Scan the entries below and count the lines holding the string "with". Supply only the number.
Segment Start: PROVIDED RECORDS
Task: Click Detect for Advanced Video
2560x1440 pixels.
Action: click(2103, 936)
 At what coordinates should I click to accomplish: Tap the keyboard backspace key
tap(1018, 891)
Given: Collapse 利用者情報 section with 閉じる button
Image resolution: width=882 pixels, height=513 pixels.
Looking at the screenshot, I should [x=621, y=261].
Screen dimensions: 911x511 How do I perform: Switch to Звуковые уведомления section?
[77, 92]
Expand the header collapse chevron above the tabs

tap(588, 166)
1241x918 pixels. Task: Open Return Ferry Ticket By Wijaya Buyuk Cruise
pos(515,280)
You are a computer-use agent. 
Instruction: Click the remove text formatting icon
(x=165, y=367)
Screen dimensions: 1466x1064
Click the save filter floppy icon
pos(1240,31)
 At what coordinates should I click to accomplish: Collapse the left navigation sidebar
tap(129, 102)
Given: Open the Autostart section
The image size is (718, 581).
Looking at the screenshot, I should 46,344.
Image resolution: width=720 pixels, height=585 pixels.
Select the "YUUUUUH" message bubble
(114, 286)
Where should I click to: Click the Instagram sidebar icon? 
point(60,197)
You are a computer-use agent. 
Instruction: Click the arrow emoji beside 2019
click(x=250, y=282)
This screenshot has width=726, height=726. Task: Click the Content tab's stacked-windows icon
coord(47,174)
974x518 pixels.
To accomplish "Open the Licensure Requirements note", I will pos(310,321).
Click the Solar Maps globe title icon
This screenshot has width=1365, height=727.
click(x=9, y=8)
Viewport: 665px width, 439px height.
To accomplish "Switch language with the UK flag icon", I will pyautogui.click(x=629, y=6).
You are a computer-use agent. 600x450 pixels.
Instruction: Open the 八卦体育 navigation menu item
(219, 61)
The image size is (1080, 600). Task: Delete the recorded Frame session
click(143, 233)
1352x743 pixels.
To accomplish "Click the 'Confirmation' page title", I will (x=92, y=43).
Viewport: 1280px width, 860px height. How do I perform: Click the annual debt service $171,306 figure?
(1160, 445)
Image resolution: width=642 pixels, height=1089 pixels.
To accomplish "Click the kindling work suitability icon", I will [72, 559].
Segment End: PROVIDED RECORDS
EXPECTED OUTPUT:
2